An Archive of Dissent. Son Jarocho, Countercultural Pedagogy, and the Politics of Authenticity in Post-1968 Mexico
Marino Miranda Noriega
About the research
Award
NAEd/Spencer Research Fellowship
Award Year
2026
Institution
The University of Texas at Austin
Primary Discipline
History of Education
This project examines the Son Jarocho revival in post-1968 Veracruz as a site of countercultural pedagogy. Centering the figure of Arcadio Hidalgo — a peasant jarana player constructed as a source of authentic cultural knowledge against state- and corporate-led folklorization — I trace how a youth movement reinvented peasant culture through archiving and recording practices, weaving together threads of decolonization, the 1968 student movement, and alternative pedagogies. Rather than treating the revival simply as resistance, I examine it as a field of contradictions in which the politics of authenticity generated its own hierarchies — between the traditional and the popular, the rural and the urban, the archive and the living practice it claimed to serve. Central to this project is a reconceptualization of the archive as curriculum. The figures who recorded Arcadio Hidalgo — musicians like the group Mono Blanco or historians like Antonio García de León — were not preserving the past for its own sake; they were making possible new forms of musical, poetic, and bodily practice by inscribing them into recording technologies. The archive, in this sense, was a pedagogical technology: a means of transmitting and recreating knowledge across generations, mobilized with explicit educational purposes. Drawing on oral histories and documentary traces from this movement, this project proposes an archival logic for the history of education that takes the sonic document — the field recording, the fandango, the oral history — as a form of curriculum in its own right.
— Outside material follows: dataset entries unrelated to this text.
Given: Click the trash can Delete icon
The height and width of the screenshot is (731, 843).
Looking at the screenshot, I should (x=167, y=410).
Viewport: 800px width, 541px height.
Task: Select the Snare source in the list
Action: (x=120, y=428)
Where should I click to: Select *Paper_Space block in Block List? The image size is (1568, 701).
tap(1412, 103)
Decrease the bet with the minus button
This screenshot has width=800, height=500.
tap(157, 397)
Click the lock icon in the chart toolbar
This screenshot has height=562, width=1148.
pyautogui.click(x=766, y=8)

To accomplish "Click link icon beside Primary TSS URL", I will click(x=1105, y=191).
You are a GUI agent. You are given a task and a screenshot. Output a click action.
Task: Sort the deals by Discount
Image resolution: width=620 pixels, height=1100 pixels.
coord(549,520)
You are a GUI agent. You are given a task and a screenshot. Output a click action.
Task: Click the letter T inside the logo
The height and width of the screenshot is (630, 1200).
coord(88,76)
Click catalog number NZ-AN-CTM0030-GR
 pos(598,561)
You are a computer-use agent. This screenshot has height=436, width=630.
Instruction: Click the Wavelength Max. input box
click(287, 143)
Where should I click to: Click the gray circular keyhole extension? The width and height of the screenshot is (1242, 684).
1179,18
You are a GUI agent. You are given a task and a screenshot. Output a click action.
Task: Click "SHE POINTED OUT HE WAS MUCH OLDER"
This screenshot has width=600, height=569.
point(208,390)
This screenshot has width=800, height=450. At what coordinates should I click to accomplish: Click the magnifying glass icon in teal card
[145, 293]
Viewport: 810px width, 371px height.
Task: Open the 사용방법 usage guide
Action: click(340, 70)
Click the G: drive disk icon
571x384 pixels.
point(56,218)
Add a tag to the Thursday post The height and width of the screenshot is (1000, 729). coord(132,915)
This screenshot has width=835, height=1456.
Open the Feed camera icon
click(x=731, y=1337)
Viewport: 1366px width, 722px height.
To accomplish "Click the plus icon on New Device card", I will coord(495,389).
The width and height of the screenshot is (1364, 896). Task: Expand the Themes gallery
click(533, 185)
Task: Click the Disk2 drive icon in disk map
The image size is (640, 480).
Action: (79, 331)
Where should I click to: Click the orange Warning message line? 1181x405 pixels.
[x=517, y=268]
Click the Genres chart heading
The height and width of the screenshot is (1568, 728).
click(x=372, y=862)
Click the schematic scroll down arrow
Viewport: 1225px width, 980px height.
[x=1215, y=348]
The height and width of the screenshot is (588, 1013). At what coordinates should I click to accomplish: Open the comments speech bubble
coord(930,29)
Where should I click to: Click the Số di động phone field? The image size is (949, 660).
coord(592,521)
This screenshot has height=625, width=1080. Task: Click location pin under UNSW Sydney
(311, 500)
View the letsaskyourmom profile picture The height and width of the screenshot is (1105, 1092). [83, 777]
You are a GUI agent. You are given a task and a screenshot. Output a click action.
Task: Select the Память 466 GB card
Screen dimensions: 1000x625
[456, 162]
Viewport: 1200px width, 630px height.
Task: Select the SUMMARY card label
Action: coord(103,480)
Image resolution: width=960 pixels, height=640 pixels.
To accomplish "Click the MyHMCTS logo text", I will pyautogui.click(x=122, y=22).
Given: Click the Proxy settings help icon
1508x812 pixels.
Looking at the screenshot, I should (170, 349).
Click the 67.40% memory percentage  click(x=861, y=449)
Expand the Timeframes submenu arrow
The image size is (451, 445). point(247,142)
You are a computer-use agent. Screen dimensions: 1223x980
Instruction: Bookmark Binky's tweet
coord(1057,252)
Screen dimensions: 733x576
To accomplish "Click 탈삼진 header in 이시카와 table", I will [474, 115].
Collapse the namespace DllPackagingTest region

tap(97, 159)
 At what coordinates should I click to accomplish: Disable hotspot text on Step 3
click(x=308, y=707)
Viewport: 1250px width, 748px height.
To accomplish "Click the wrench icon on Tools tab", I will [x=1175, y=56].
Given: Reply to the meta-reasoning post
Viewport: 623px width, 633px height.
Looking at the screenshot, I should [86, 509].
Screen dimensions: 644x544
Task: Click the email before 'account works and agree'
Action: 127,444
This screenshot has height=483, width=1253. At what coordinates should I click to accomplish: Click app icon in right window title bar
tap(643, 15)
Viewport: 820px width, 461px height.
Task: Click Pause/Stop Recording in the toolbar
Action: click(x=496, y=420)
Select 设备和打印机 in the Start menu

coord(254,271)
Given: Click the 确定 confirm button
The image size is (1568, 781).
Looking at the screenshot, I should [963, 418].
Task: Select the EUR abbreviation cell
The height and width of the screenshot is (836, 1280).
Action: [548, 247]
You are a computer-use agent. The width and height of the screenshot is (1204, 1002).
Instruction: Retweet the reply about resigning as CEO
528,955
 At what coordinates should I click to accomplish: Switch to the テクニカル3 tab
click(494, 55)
About Marino Miranda Noriega
I am a historian of education specializing in modern Mexico. My research examines how educational problems — illiteracy, secularization, and rural underdevelopment — emerged as objects of state knowledge throughout the 20th Century. Rather than taking these problems as given, I trace the archival and documentary practices — censuses, school inspector reports, psychological tests, colonial manuscripts — through which the state made them thinkable and governable. My dissertation, Mission and Revolution: A Genealogy of Secular Education and the Invention of a Catholic Spirit of Schooling in Modern Mexico, analyzes the emergence of secular education as a central and contested concept in post-revolutionary reform, and is currently being developed into a book manuscript. My work has appeared in Paedagogica Historica and in The Bloomsbury Handbook of Foucault and Education. I am currently editing a special issue of Discourse: Studies in the Cultural Politics of Education titled "The Spatialization of Education and the Educationalization of Space." I got my PhD in Curriculum and Instruction at the University of Wisconsin-Madison. My second project, An Archive of Dissent, examines the Son Jarocho revival in post-1968 Veracruz as a site of countercultural pedagogy, tracing how a youth movement reinvented peasant culture through archival and recording practices in opposition to state-led folklorization. The Spencer Research Fellowship will support a postdoctoral year in the Department of History at the University of Texas at Austin.